A woman and a man in a black and white picture.
Natalia Lopez

The Mendez v. Westminster case is not well known in U.S. history, but it laid the framework to ending legal school segregation in the United States. Northern Utah student Natalia Lopez recently made a documentary on the legal case to highlight its importance, “Mendez V. Westminster: Breaking Barriers.”

Natalia Lopez made the documentary her freshman year at Green Canyon High School for the National History Day competition. She won both the regional and national rounds. The documentary was then showcased at the National Museum of African American History and Culture in Washington D.C. She said her parents always taught her about her heritage as a Latina and the history of inequality in the US. 

“There has always been a fight for equal rights for people like me,” Lopez said, “And it taught me that here are people who have gone forth and fought for equal rights. And I think that’s important.”
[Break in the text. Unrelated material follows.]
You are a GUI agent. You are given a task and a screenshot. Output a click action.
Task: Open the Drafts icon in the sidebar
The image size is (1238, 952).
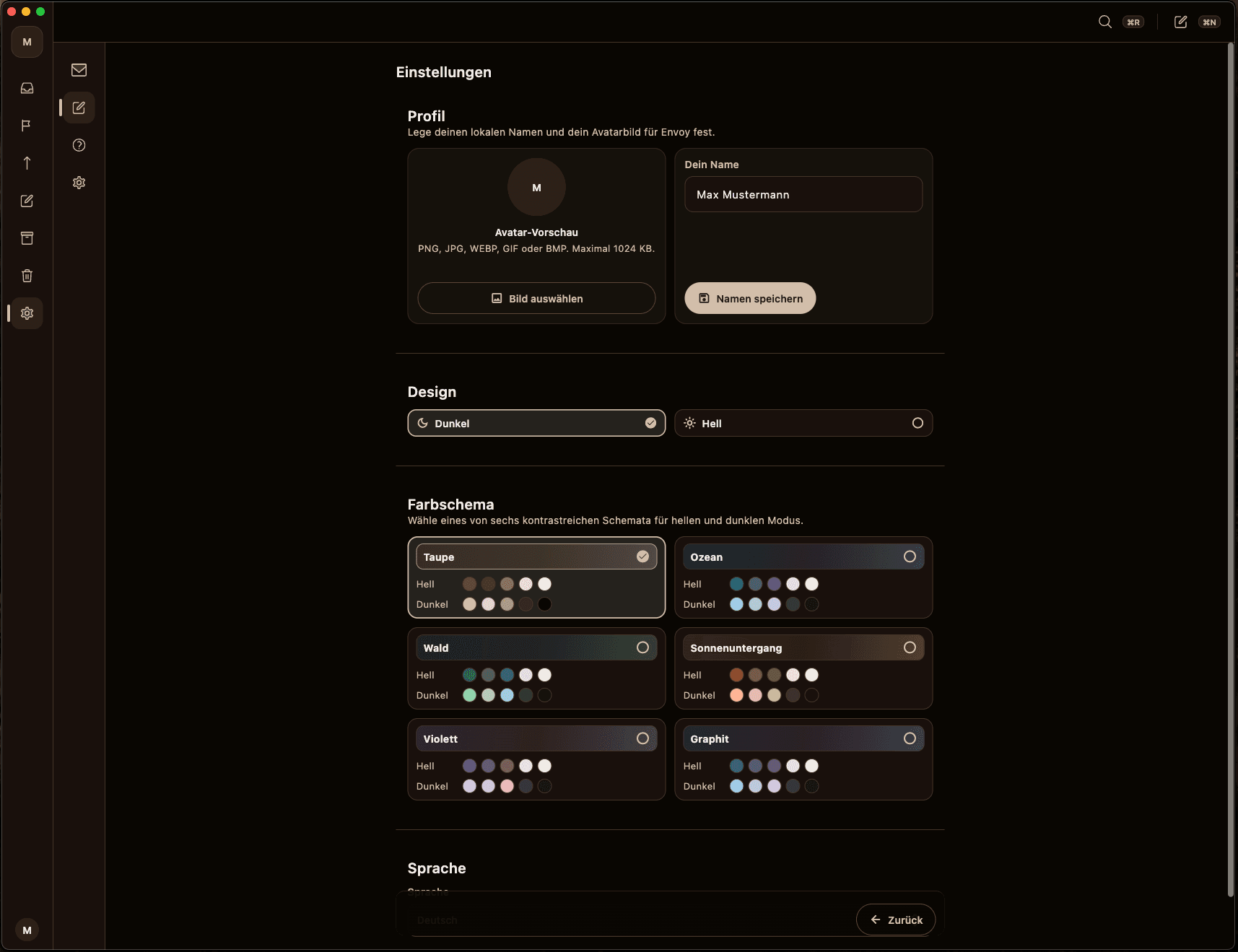click(27, 201)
For the film, Lopez interviewed Sylvia Mendez, who, as a Mexican-American girl in the 1940s, was denied the right to attend the white Westminster school close to her Californian home, and was told she must attend the segregated “Mexican” school.

 

Her parents teamed up with other Mexican-American parents to successfully sue California school districts that forced their children into segregated schools. The ruling that the school districts were infringing on the students’ rights to an equal education laid the groundwork for Brown v.Board of Education, which ended legal segregation in the U.S.

USU Sociology professor Marisela Martinez-Cola was interviewed for the documentary. “Throughout the trial, they are referred to as mentally inferior, dirt, lice-ridden,” Martinez-Cola said about the Mexican-American children at the center of the case. “There were teachers who wouldn’t hug, they would hug their white students, but they would never hug their Mexican students.”

Lopez’s father, Crescencio López González, teaches LatinX studies at USU. 

“The Latino culture and history is absent from the history books that are being taught around the country,” López González said. “Natalia’s topic is rarely taught.”

“A lot of Latinx history is not taught a lot in schools unless you’re really looking for it,” Natalia Lopez added. “Actually it wasn’t until recently that the topic of Mendez v. Westminster was to be added to textbooks in California.”